List of Subjects in 32 CFR Part 199
Claims, Health care, Health insurance, Military personnel, Pharmacy
benefits.
0
Accordingly, 32 CFR part 199 is amended as follows:
PART 199--[AMENDED]
0
1. The authority citation for part 199 continues to read as follows:
Authority: 5 U.S.C. 301; 10 U.S.C., Chapter 55.
0
2. Section 199.6 is amended by revising paragraph (d)(3) to read as
follows:
Sec. 199.6 TRICARE--authorized providers.
* * * * *
(d) * * *
(3) Pharmacies. Pharmacies must meet the applicable requirements of
state law in the state in which the pharmacy is located. In addition to
being subject to the policies and procedures for authorized providers
established by this section, additional policies and procedures may be
established for authorized pharmacies under Sec. 199.21 of this Part
implementing the Pharmacy Benefits Program.
* * * * *
0
3. Section 199.21 is amended by revising the heading of paragraph (h),
and adding new paragraphs (h)(4) and (i)(2)(ii)(D) to read as follows:
Sec. 199.21 Pharmacy benefits program.
* * * * *
(h) Obtaining pharmacy services under the retail network pharmacy
benefits program. * * *
(4) Availability of vaccines/immunizations. This paragraph (h)(4)
applies to the following three immunizations: H1N1 vaccine, seasonal
influenza vaccine, and pneumococcal vaccine. A retail network pharmacy
may be an authorized provider under the Pharmacy Benefits Program when
functioning within the scope of its state laws to provide authorized
vaccines/immunizations to an eligible beneficiary. The Pharmacy
Benefits Program will cover the vaccine and its administration by the
retail network pharmacy, including administration by pharmacists who
meet the applicable requirements of state law to administer the
vaccine. A TRICARE authorized vaccine/immunization includes vaccines/
immunizations authorized as preventive care under the basic program
benefits of Sec. 199.4 of this Part, as well as such care authorized
for Prime enrollees under the uniform HMO benefit of section 199.18.

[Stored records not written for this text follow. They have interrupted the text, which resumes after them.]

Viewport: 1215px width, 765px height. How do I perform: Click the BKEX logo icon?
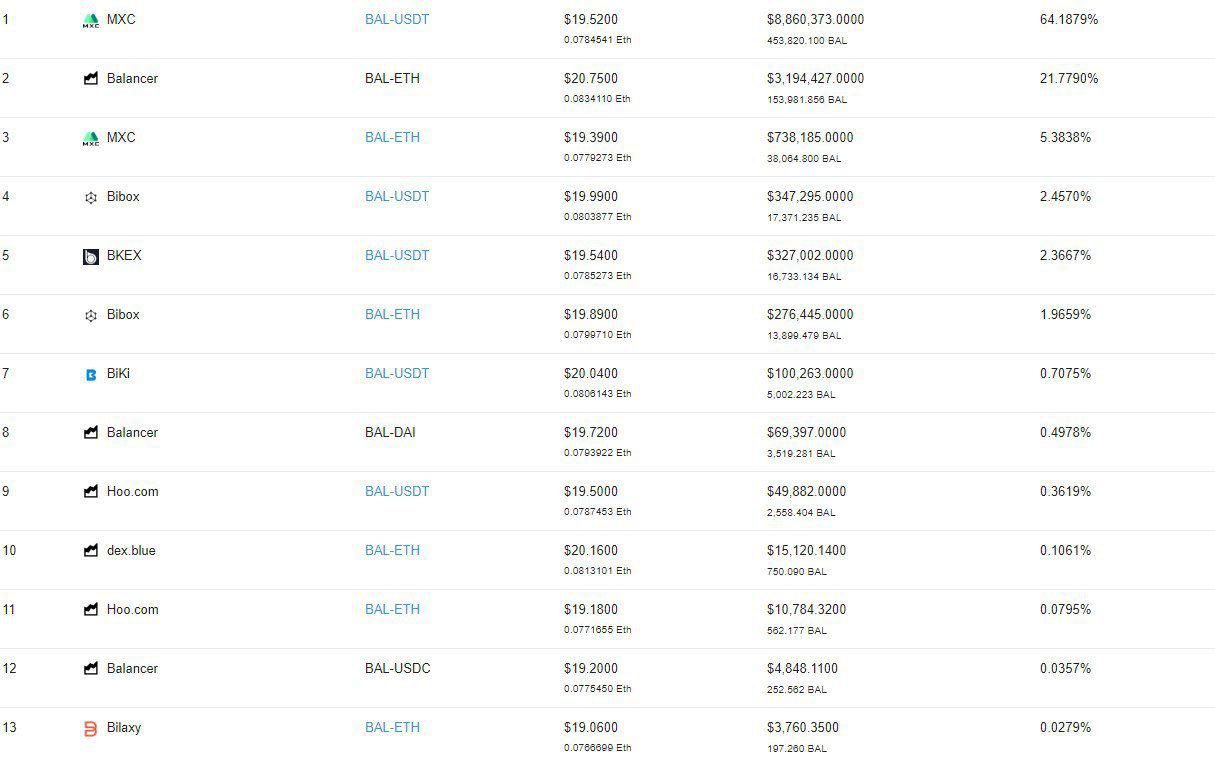[91, 257]
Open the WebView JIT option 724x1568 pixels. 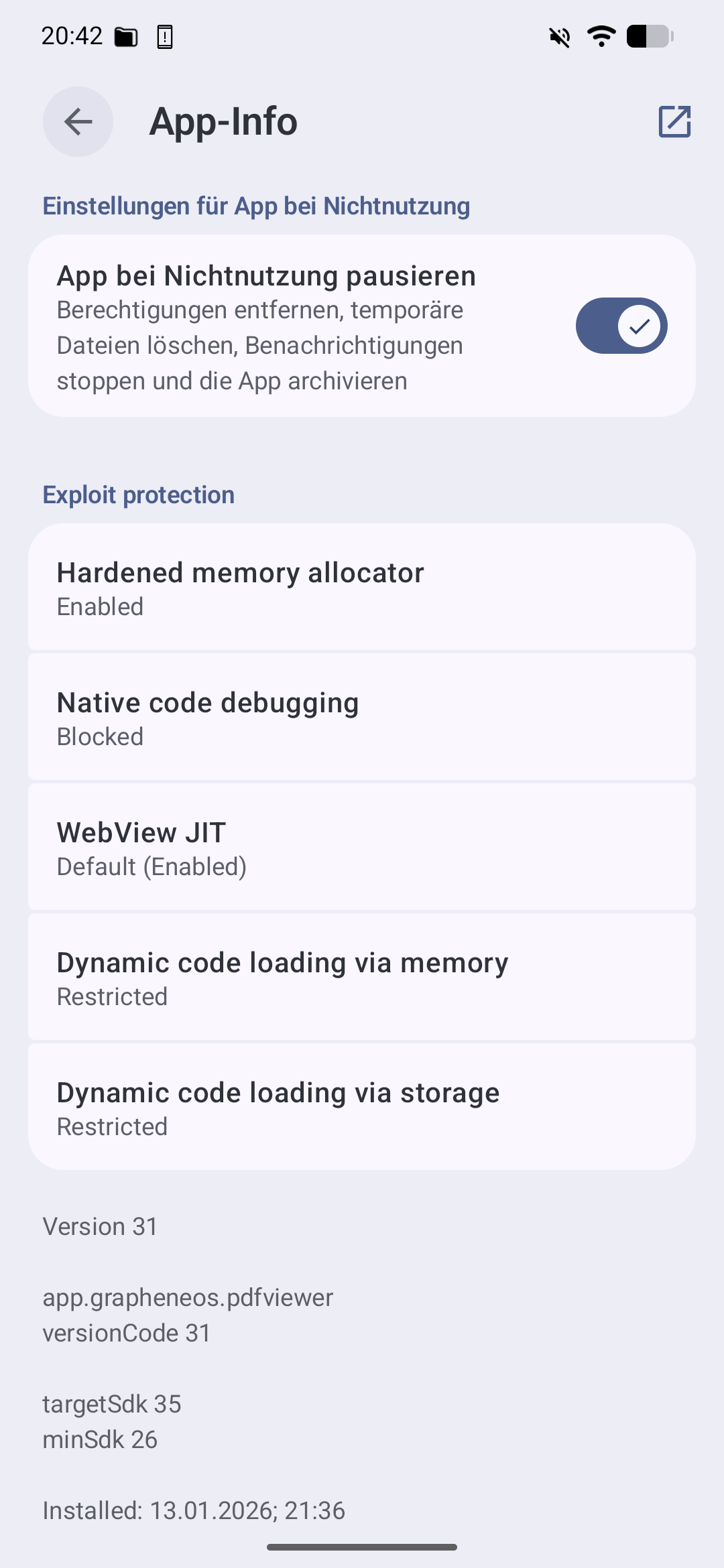[x=362, y=847]
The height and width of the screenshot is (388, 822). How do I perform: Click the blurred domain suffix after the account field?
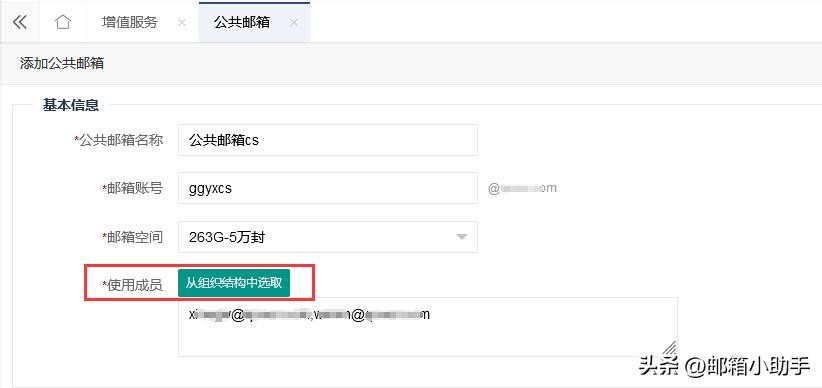coord(522,188)
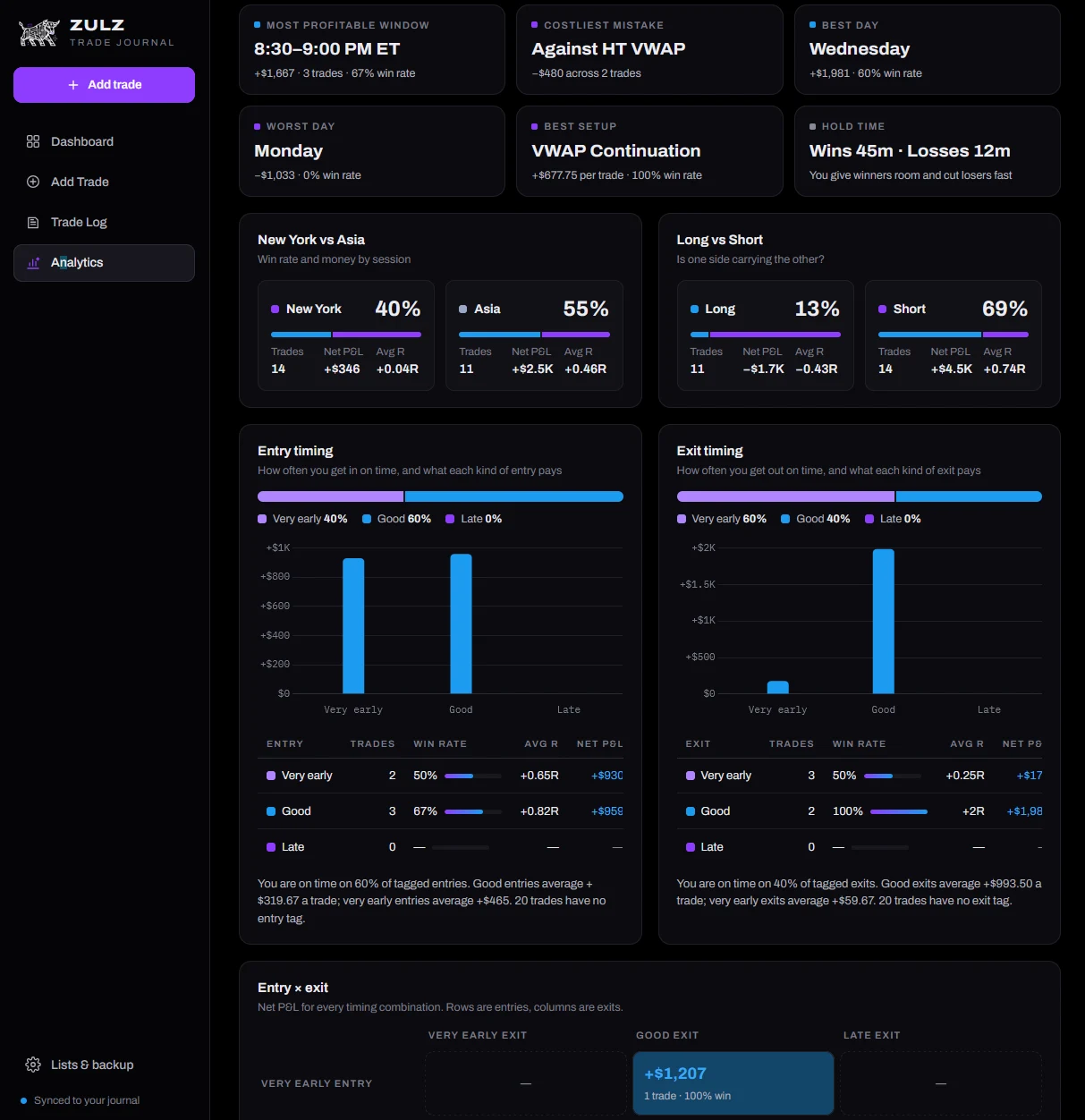Click the plus icon in Add trade button
This screenshot has width=1085, height=1120.
tap(73, 85)
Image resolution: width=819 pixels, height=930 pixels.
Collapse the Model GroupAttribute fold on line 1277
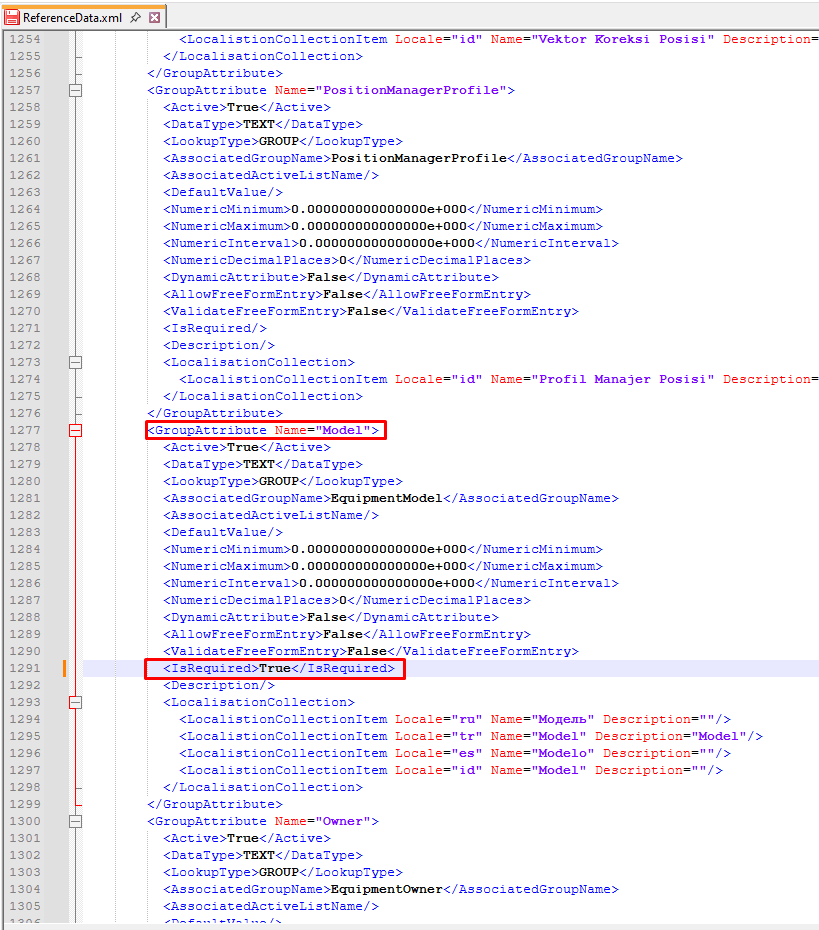point(76,430)
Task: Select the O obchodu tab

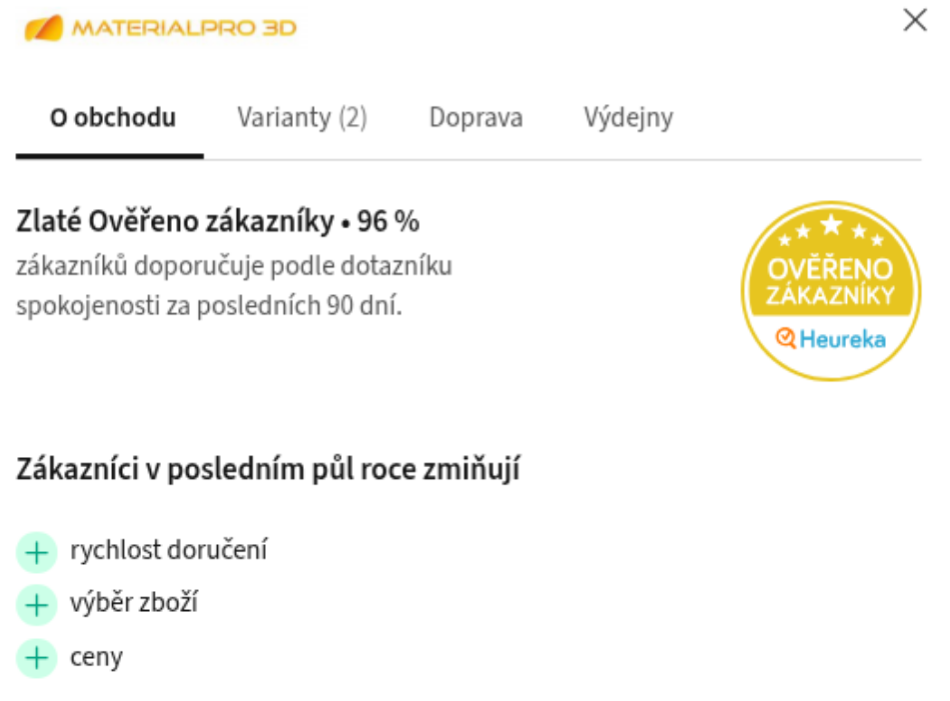Action: (x=113, y=118)
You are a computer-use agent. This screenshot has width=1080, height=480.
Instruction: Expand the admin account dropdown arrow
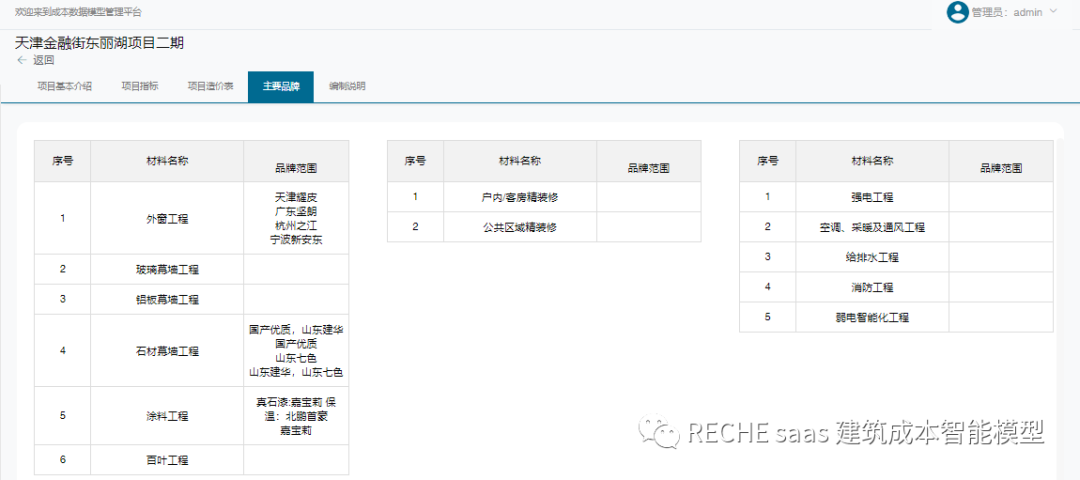click(1053, 12)
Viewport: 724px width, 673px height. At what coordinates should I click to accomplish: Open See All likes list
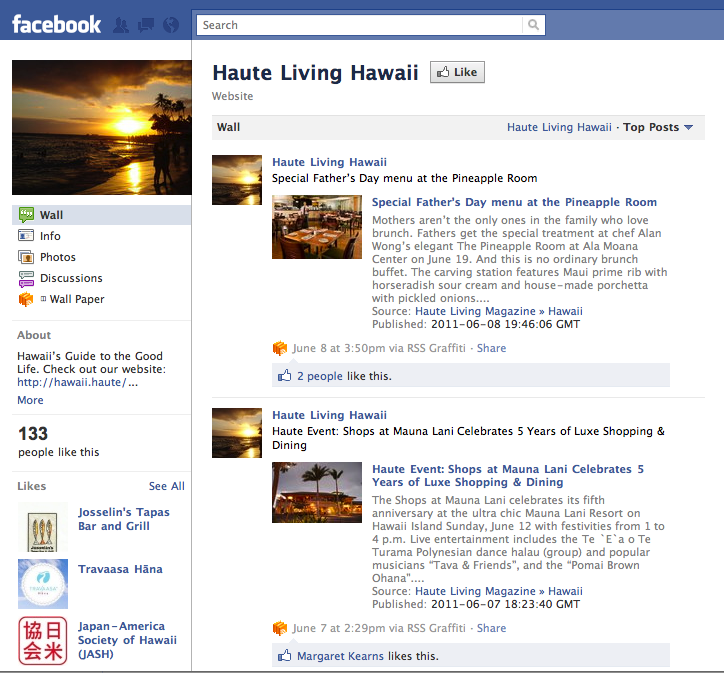coord(166,486)
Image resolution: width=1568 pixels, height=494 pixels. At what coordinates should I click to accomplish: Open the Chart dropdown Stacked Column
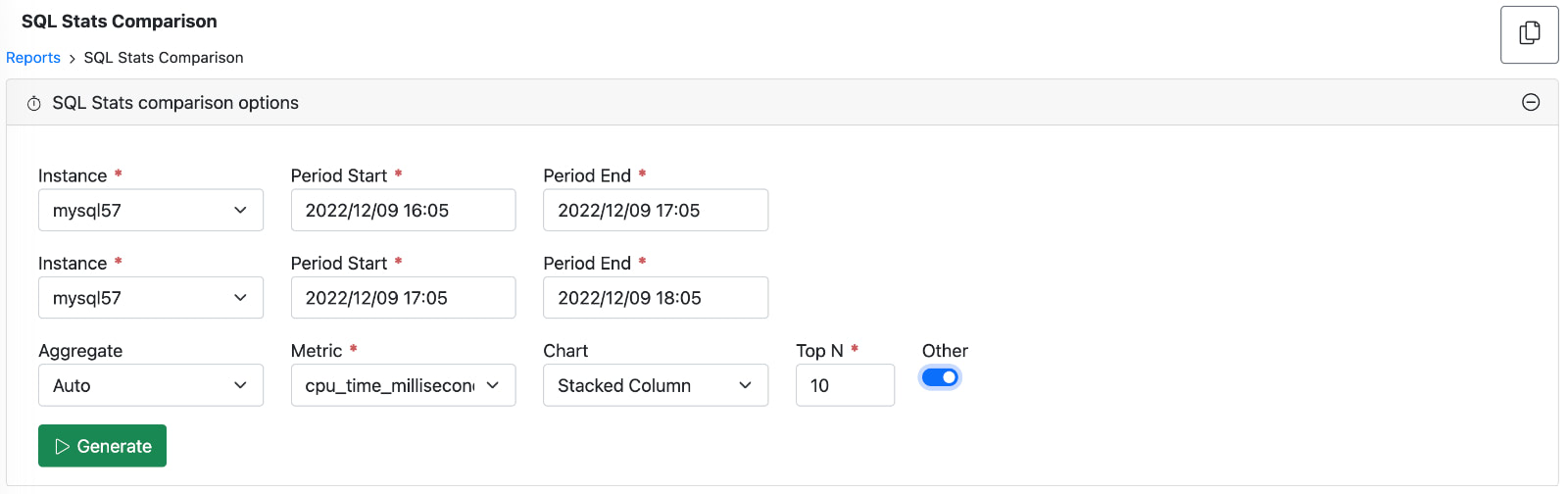pos(656,385)
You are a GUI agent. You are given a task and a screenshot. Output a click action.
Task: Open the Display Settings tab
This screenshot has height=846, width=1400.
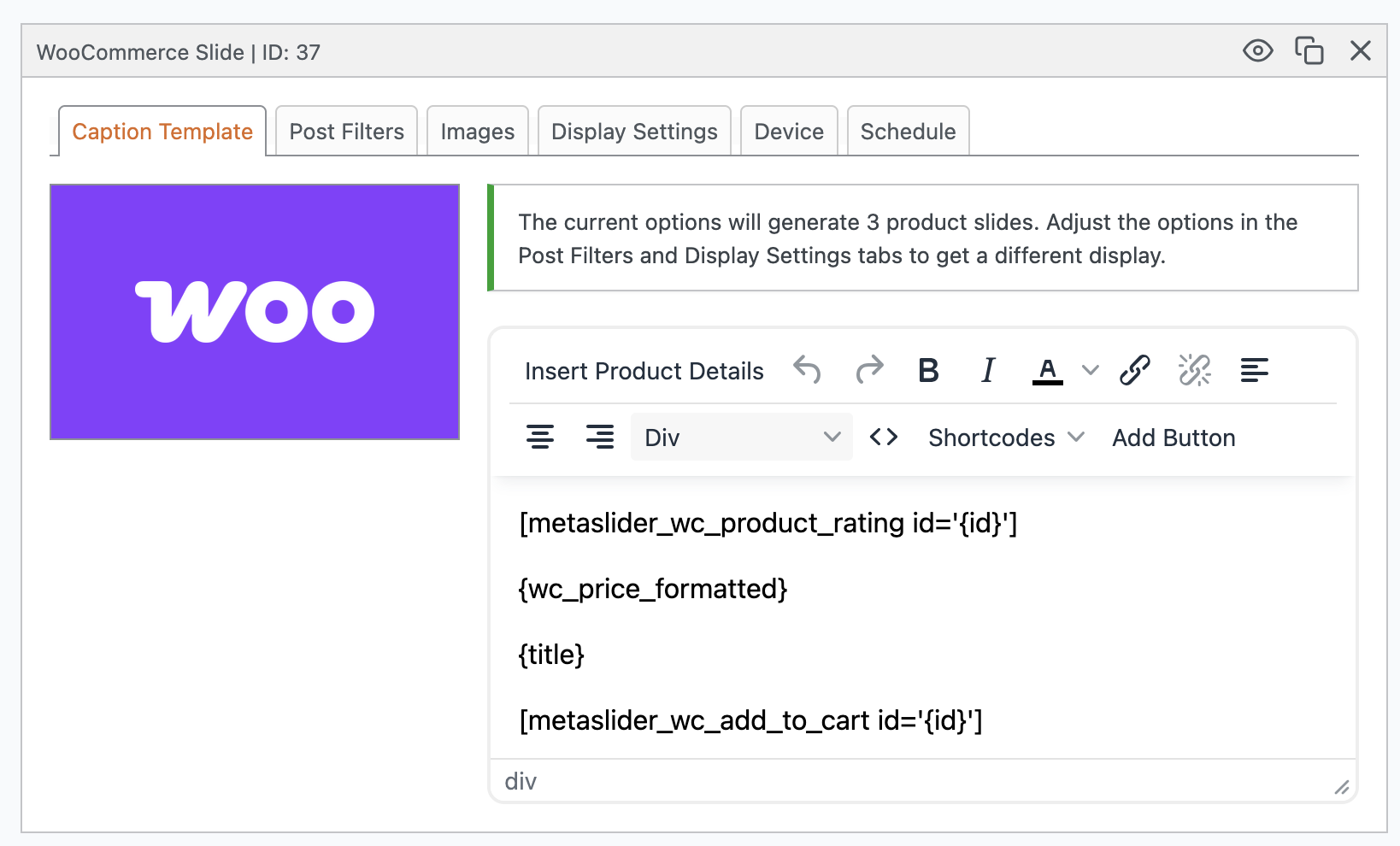[x=634, y=132]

For Prime enrollees under the uniform HMO benefit, a referral is not
required under paragraph (n)(2) of Sec. 199.18 for preventive care
vaccines/immunizations received from a retail network pharmacy that is
a TRICARE authorized provider. Any additional policies, instructions,
procedures, and guidelines appropriate for implementation of this
benefit may be issued by the TMA Director, or designee.
(i) * * *
(2) * * *
(ii) * * *
(D) $0.00 co-payment for vaccines/immunizations authorized as
preventive care for eligible beneficiaries.
* * * * *
Dated: December 3, 2009.
Patricia L. Toppings,
OSD Federal Register Liaison Officer, Department of Defense.